◆ Extracted material ◆
%%

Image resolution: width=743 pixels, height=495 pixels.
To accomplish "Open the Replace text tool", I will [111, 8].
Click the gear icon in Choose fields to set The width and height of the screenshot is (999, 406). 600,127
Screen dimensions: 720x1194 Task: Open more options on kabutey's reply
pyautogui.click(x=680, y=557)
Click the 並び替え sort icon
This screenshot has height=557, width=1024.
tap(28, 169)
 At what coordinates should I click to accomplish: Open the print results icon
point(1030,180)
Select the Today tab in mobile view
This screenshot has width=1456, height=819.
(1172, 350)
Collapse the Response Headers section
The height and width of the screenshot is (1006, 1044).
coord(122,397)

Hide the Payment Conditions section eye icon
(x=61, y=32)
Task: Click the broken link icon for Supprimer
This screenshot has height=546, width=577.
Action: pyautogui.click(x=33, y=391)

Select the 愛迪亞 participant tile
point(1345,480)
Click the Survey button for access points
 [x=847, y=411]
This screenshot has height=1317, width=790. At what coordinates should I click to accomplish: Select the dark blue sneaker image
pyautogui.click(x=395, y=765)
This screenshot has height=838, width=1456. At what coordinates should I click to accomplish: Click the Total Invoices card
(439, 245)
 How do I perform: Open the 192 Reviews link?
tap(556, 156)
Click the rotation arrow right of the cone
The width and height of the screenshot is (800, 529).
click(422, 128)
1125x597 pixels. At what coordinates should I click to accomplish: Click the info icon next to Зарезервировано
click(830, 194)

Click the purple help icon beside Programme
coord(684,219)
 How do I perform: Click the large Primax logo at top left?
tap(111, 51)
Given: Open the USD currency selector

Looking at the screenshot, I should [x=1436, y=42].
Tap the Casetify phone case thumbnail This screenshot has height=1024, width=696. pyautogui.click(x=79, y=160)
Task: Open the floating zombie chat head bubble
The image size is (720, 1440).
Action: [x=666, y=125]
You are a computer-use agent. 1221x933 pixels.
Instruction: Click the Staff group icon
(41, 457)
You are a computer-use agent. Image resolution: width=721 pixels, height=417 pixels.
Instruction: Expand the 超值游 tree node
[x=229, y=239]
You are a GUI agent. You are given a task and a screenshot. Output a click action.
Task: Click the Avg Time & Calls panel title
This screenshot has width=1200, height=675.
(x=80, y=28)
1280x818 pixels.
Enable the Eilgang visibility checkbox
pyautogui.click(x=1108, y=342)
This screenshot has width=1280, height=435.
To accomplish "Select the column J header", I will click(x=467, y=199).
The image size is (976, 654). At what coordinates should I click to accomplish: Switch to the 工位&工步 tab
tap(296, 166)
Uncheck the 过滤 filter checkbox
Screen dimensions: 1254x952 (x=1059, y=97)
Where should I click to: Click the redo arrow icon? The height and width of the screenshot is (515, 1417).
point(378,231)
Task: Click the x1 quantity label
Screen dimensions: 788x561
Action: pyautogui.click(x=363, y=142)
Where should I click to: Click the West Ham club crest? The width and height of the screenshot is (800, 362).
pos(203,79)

%%

◆ Exercise requirements ◆
Reproduce the data from the line containing "This screenshot has width=1280, height=435." through the end, swapping "checkbox" for "toggle" and leaving everything else unchanged.

◆ Reply ◆
This screenshot has width=1280, height=435.
To accomplish "Select the column J header", I will click(x=467, y=199).
The image size is (976, 654). At what coordinates should I click to accomplish: Switch to the 工位&工步 tab
tap(296, 166)
Uncheck the 过滤 filter toggle
Screen dimensions: 1254x952 (x=1059, y=97)
Where should I click to: Click the redo arrow icon? The height and width of the screenshot is (515, 1417).
point(378,231)
Task: Click the x1 quantity label
Screen dimensions: 788x561
Action: pyautogui.click(x=363, y=142)
Where should I click to: Click the West Ham club crest? The width and height of the screenshot is (800, 362).
pos(203,79)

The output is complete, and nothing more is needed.